Oh and PS. My cyber launch party for Ballads of Suburbia on my blog ends today. You have the weekend to catch up on this week's blogs and comment to enter those prizes and for the grand prize which is a basket of MTV Books so if you want to read all of these fabulous authors' books, enter! stephaniekuehnert.blogspot.com

5 comments:

little miss gnomide said...

I've always had vivid dreams and have always believed that they mean something. I don't always remember them. I also have awake dreams. I have daymares. (Nightmares while I'm awake.) My dreams sometimes scare me. I wish I understood them better.

My husband's family came here from Italy and were both Catholic and pagan gypsy. He was taught a lot of very interesting things. Let's just say, he's read my cards before.

Great post, Stephanie.

~Gwen

Kathleen Foucart said...

I have the same Dreamer's Dictionary (the linked one, not the pictured one), also purchased when I was in middle school and became obsessed with dreams :)

I also tend to remember my dreams in vivid detail, after training myself to do so in my teens...

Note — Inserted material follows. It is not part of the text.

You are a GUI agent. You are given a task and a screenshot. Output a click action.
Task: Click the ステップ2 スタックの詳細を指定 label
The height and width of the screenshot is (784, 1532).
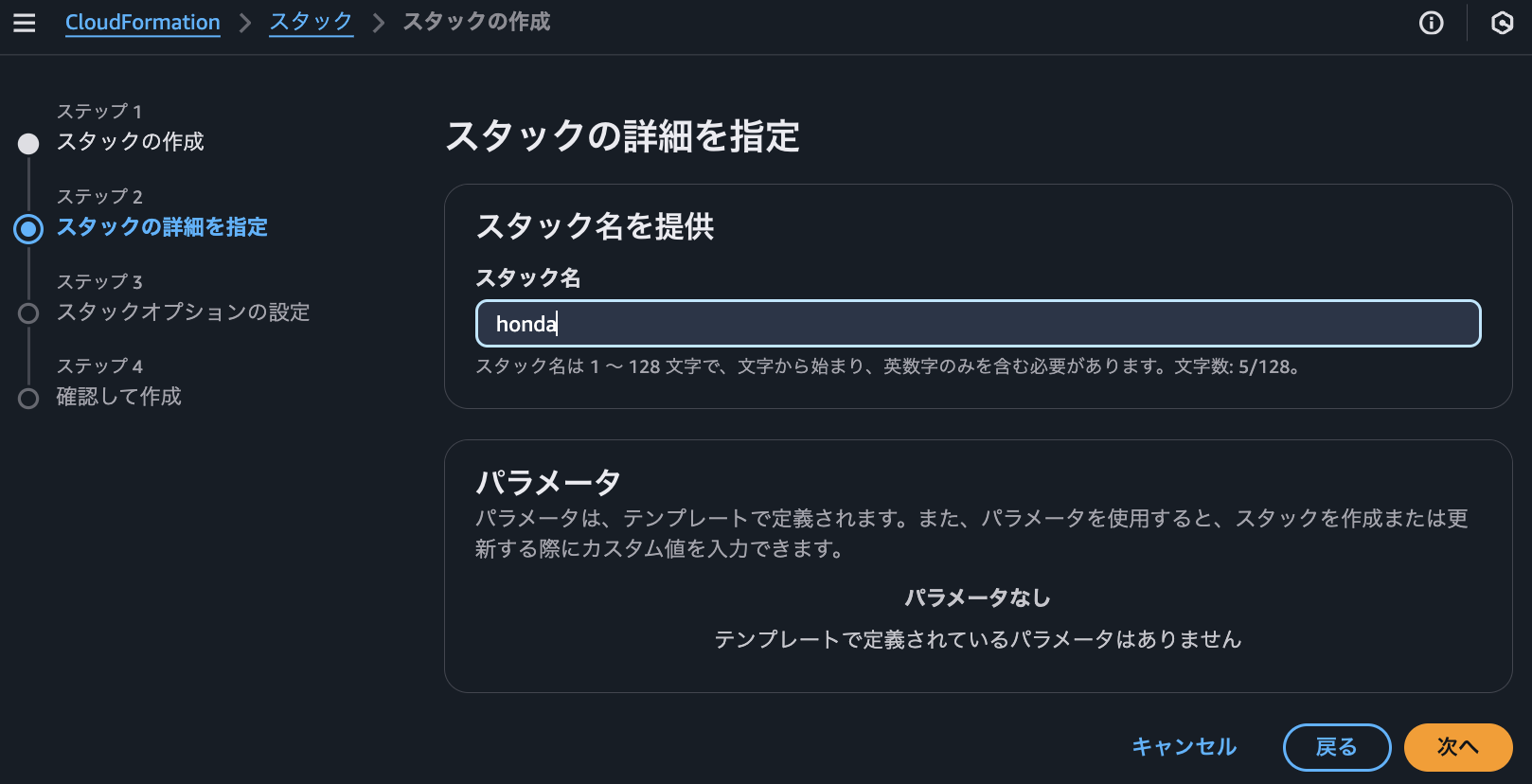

I've only had one dream I really want to turn into a book (a time-slip) but I haven't quite gotten the right voice yet, and I can't start it until I have it.

Fantastic post! :)

Pup said...

always have vivid dreams. I remember 99% of dreams and I wake to tell my partner and he always says I have loony dreams and it's wierd that I remember them so well. I too have expirienced meeting someone who I only know from the 'dream world' who I have not seen for sometimes years. It's a very strange thing. I didn't have an obsession or interest in my teens as I thought everybody was like this. It's only from talking to my partner of 15 years that I have realised that it's quite unusual and want to know more about it. I also sleep talk (usually when angry and wake myself up) and sometimes sleepwalk. I had an end of the world dream when I was a child and I remember it to this day. It was so vivid and the most frightening thing is that it involved things that I didn't know at that age scientificly. It was so in details it still spooks me. When I was little I had dreams that came true, but as previously mentioned this can sometimes be for other reasons. I'm glad I'm not alone! I'm in my early 30's and only just started looking into this.

Anonymous said...

A little over a year ago I had a vivid dream that wouldn't let go, and it became a book idea, and I wrote one. Biggest regret I've ever had in my life. I thought it was an opportunity, but it must have really been a warning I didn't listen to. If I had looked at it a different way, I would have made a different decision that would not have resulted in a year of painful mistakes and endings. Dreams definitely do mean something, but sometimes it's not what you think.

Anonymous said...

I LOVE dreams and remember them vividly. Love trying to figure out what they mean. You know how they say that other people's dreams aren't interesting? That's probably true, but your own are always fascinating.